Сели на крыльцо. Зоя грызла яблоко, болтала ногами. Евдокия чистила картошку.
И Зоя спросила — вдруг, ни с того ни с сего:
— Бабуль, а Бог — он всех любит?
Евдокия подняла голову. Нож замер.
— Всех, кто живёт по закону, — сказала она. — Кто верует и живёт праведно — того Бог любит.
— А кто не верует? Маму, например?
— Мама твоя — заблудшая, Зоенька. Бог и заблудших любит, но по-другому. Он их ждёт. Ждёт, когда вернутся.
Зоя помолчала. Перестала грызть яблоко. Смотрела куда-то в сторону — на забор, на кусты, на облако.
— А если не вернутся? Если человек хороший, но не верит? Бог его не любит?

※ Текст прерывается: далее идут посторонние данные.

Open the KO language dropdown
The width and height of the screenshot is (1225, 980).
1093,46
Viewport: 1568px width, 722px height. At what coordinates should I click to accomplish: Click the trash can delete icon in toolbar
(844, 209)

Евдокия хотела сказать: «Бог любит всех — но не всем открывает двери». Хотела сказать: «Без веры нет спасения». Хотела сказать то, что знала, что было правильно, что говорил отец Серафим, что было написано в Книге.
Но Зоя смотрела на неё — пятнадцатилетними глазами, серьёзными, ждущими. И ждала другого ответа.
Евдокия сказала:
— Кто живёт по закону — того любит.
Зоя кивнула. Встала. Положила огрызок яблока на перила. И ушла. Тихо, без слов.
Евдокия тогда подумала: ничего, подрастёт — поймёт. Сейчас ей пятнадцать, в голове каша. Подрастёт.
А теперь — лёжа в жару, через пять лет и целую войну — Евдокия вспомнила Зоины глаза. И поняла: девочка ждала другого ответа. Простого. Человеческого. «Бог любит всех. И маму тоже. И тебя. Всех».
Но Евдокия этого не сказала.
Она сказала — «по закону».
И Зоя ушла.
Евдокия лежала и смотрела в потолок. Пятно от протечки — жёлтое, похожее на карту. Муська сопела в ногах. Печка потрескивала.
Зоино письмо — «я вас обеих люблю» — звучало по-другому теперь. Не как упрёк. Как ответ. На тот самый вопрос, который Евдокия не сумела правильно ответить пять лет назад.
Зоя не делила мир на правых и виноватых. Она любила бабушку — и маму. Обеих. Без условий. Без «закона».
Может быть…
Евдокия прикрыла глаза. Мысль была скользкая, трудная, и тело горело, и думать было тяжело.
Может быть, дело не в Клавдиной испорченности. Не в безбожии. Не в советской власти. Может быть, дело — в чём-то другом. Ближе. Проще.
Мысль не оформилась. Ускользнула. Жар накатил волной, и Евдокия провалилась в дремоту — мутную, тяжёлую.
Но когда очнулась — к вечеру, мокрая от пота, со слипшимися волосами — первое, что подумала: надо пойти к Клавдии. Не с проповедью. Не с правдой. Просто — прийти.
Но сначала — встать. Встать бы.
Болела ещё четыре дня. Нюра заходила утром и вечером, приносила кипяток и сухари, топила печку. Один раз принесла миску супа — жидкого, из картошки и лука, но горячего. Евдокия съела всё, до последней капли, и чуть не заплакала — от тепла.
На пятый день жар отпустил. Евдокия встала, держась за стену. Ноги дрожали, голова кружилась, но — стояла. Дошла до окна. За окном — март. Снег осел, почернел, с крыш капает. Воробьи кричат. Солнце — яркое, злое, весеннее.
Евдокия постояла у окна. Потом повернулась к иконе. Постояла и перед ней. Не встала на колени — ноги не держали. Просто стояла. Молча.
Не молилась. Не жаловалась. И просила.
Просто — стояла.
И это было другое молчание. Не то, пустое, что было на дне. А тихое. Как будто она впервые не знает, что сказать — и не боится этого.